Venture and Vision

Budding student and alumni entrepreneurs compete for start-up funding.

Budding student and alumni entrepreneurs compete for start-up funding.

This spring, 11 teams of student and alumni entrepreneurs worked to develop business plans for Lewis & Clark’s first venture competition.

The initiative is part of Lewis & Clark’s emerging entrepreneurship program, which is designed to help students translate their liberal arts knowledge and experiences into practical skills for success beyond college.


The competition, which was announced in January, was open to teams of students from any of Lewis & Clark’s three schools and alumni from the classes of 2011 and 2012. Initially, the competition attracted more than 40 teams. From there, 11 teams were selected to develop business plans with the support of an entrepreneurial mentor.

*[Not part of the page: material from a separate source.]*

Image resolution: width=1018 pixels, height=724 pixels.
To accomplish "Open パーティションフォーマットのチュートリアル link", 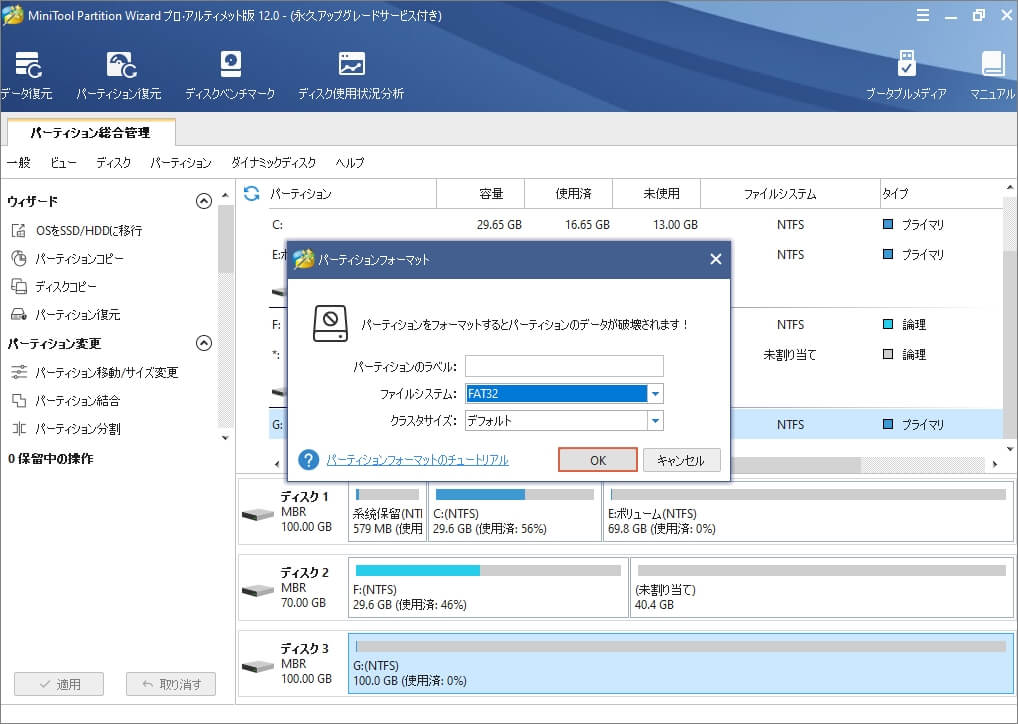I will (x=417, y=460).
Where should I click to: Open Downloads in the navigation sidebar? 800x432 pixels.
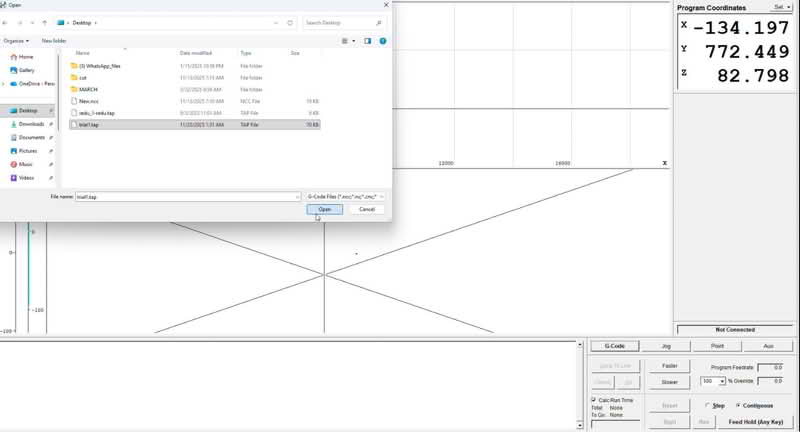(31, 124)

Over spring break, these teams participated in a series of workshops to help them learn more about what it takes to develop and launch their ventures. They covered topics such as market analysis, networks, business financials and plans, and branding.

In late April, the teams competed in the institution’s first Pitch Day, a chance for each team to pitch their business plans to a panel of expert judges. At the close of the event, five teams were selected to receive continued mentoring and seed funding to support their ventures during the summer.

“Pitch Day is the single most exciting thing I’ve been part of in my 12 years at Lewis & Clark,” says Brian Detweiler-Bedell, academic director of entrepreneurship. “I’m proud to be part of a competition built around mentoring, relationships, and learning.”

The five finalists will move on to the next stage of the competition, which will culminate next fall in a last round of presentations and funding totaling up to $30,000 for the two most promising ventures. (The competition is funded by an anonymous alumnus and spouse.)

House of Tayo

House of Tayo showcases African sophistication, style, and flavor through contemporary, locally made clothing and accessories. With style influences ranging from the Motown era to the works of Ozwald Boateng, the brand was created in 2011 and utilizes African textiles and fabrics produced by Rwandan tailors and artisans in Kigali.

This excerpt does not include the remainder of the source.